Polícias de três Estados procuram suspeita de matar manicure

Treze dias após a morte de Jeniffer Nayara Guilherme de Morais, 22 anos, a principal suspeita de ter cometido o crime,Gabriela Antunes Santos, continua foragida. Hoje (28), segundo o titular da 2ª Delegacia de Polícia Civil e responsável pelas investigações, Alexandre Amaral Evangelista, disse que polícias da Bahia, Mato Grosso e Rio de Janeiro já foram alertadas,, além das delegacias da região de fronteira com Paraguai e Bolívia.

Gabriela, apontada como mentora da morte de Jeniffer, está foragida e teria agido por ciúmes do companheiro Foto Paulo Francis
Gabriela, apontada como mentora da morte de Jeniffer, está foragida e teria agido por ciúmes do companheiro Foto Paulo Francis

“Em Nova Andradina, ela tem uma tia, mas pode estar também em Ribas do Rio Pardo”, disse o delegado, informando que o inquérito está quase concluído. “Testemunhas estão sendo ouvidas, mas o principal é encontrar a Gabriela e encerrar o inquérito”, pontuou.

Ainda conforme Evangelista, a causa da morte da manicure foi fratura da coluna cervical “causada por ação contundente e ferimento por arma de fogo na região medular”, comentou.

Além da foragida, Emilly Karolainy Leite, de 19 anos, e uma adolescente de 16 anos são responsabilizadas pelo crime.

CASO

Jennfifer foi morta a tiros no dia 15 de janeiro e foi localizada na Cachoeira do Ceuzinho no dia 16.

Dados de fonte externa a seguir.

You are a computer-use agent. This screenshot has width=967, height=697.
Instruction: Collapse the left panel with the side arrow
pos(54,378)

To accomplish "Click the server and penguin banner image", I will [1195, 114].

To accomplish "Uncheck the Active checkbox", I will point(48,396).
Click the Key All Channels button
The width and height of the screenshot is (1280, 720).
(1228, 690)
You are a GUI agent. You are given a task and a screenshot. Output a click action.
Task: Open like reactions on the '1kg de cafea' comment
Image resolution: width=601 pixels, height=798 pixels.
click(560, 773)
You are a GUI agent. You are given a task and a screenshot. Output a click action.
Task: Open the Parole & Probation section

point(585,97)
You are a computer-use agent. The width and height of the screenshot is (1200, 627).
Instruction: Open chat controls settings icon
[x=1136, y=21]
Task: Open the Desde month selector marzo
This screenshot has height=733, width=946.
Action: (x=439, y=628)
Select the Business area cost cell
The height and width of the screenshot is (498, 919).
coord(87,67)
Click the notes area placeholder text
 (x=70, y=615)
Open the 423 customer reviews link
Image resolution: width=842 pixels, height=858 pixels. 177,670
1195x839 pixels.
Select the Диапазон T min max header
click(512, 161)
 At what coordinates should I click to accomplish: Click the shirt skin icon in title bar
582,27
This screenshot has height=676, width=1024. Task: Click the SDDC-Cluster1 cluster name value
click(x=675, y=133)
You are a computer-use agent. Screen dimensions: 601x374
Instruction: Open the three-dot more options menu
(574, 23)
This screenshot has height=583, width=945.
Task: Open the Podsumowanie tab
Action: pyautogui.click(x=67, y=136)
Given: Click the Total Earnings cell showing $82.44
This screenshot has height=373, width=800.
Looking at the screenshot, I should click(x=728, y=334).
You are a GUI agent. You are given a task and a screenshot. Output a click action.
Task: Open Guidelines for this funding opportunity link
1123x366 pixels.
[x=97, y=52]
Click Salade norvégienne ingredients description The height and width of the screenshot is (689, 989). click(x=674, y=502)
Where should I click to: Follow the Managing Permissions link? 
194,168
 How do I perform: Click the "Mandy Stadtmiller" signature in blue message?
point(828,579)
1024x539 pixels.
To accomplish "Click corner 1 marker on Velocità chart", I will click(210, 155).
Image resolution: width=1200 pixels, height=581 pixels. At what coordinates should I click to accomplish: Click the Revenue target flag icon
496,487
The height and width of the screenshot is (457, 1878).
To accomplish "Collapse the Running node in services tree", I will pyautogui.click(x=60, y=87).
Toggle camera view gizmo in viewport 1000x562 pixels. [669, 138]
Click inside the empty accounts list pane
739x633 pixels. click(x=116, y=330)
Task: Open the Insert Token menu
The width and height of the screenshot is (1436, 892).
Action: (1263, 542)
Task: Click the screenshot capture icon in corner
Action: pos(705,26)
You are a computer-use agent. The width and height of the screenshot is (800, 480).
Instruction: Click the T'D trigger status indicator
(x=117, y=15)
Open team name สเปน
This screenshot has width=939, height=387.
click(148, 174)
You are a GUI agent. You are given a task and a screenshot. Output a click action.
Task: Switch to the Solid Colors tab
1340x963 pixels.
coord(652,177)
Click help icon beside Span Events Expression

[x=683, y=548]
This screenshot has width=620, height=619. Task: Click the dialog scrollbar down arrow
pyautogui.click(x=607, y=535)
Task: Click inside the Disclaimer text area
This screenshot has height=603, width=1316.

A Polícia Civil apurou que o homicídio aconteceu porque Gabriela e Jennifer tinham uma briga há cerca de quatro anos. A manicure havia namorado o atual marido de Gabriela e isso ainda era motivo de ciúmes.

Conforme apurado no inquérito, primeiramente Gabriela foi até Jennifer, que estava na casa de uma cliente no bairro Vida Nova. O argumento utilizado para a vítima entrar no carro e sair do local era de que Gabriela queria resolver a briga que as duas tinham há quatro anos.

Foi até mencionado que as duas seguiriam para a casa de uma outra pessoa, que mora nas proximidades da avenida Euler de Azevedo, sentido a cachoeira Ceuzinho. Nessa residência, seria o local para haver a intermediação sobre a briga.

Emilly e a adolescente de 16 anos, que é sobrinha do marido de Gabriela, estavam no carro, junto com as duas outras mulheres.

Ao chegar no local do crime, Gabriela sacou uma arma e desceu do carro junto com a vítima, até a cachoeira, onde fez os disparos

Conforme a polícia, foi confirmado que a morte de Jeniffer foi provocada por fratura da coluna cervical e ferimento de arma de fogo na região mandibular.

O delegado Evangelista tem até o dia 19 de fevereiro para concluir o inquérito e acredita que conseguirá concluir o caso. Além disso, também acredita que até o encaminhamento ao Judiciário, Gabriela estará presa.